Raphael Bove

Personal information
- Full name: Raphael Bove
- Date of birth: 5 March 1977 (age 48)
- Place of birth: Cassino, Italy
- Position: Defensive midfielder

Youth career
- APIA Leichhardt
- Sydney Olympic

Senior career*
- Years: Team / Apps / (Gls)
- 1994–1997: Sydney Olympic / 22 / (0)
- 1997–1999: SC Heerenveen / 3 / (1)
- 1999–2000: Dundee United / 1 / (0)
- 2000–2001: Livorno / 2 / (0)
- 2001–2002: Marconi Stallions / 9 / (1)
- 2002–2003: Bankstown City / 5 / (0)
- 2003–2005: St George Saints / 35 / (5)
- Total:  / 77 / (7)

International career
- 1997: Australia U20 / 2 / (0)
- 1998–1999: Australia U23 / 6 / (0)
- 1998: Australia / 1 / (0)

= Raphael Bove =

Italian Australian soccer player

Raphael Bove (born 5 March 1977) is an Italian Australian former professional footballer who represented Australia at international level.

==Career==
Bove was born in Cassino, Italy, and moved to Australia at a young age.

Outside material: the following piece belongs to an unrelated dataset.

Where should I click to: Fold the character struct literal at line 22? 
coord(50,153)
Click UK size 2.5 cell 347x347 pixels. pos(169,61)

He played his early football in Europe, appearing with teams including Dutch club SC Heerenveen and Scottish side Dundee United.

Bove was part of the Australian squad at the 1997 FIFA World Youth Championship, making two substitute appearances. He made his full international debut in November 1998, when his 90th-minute substitute appearance in the friendly match against the United States made him the 442nd player to represent Australia. Hayden Foxe, who started the match, also made his debut in the 0–0 draw in San Jose.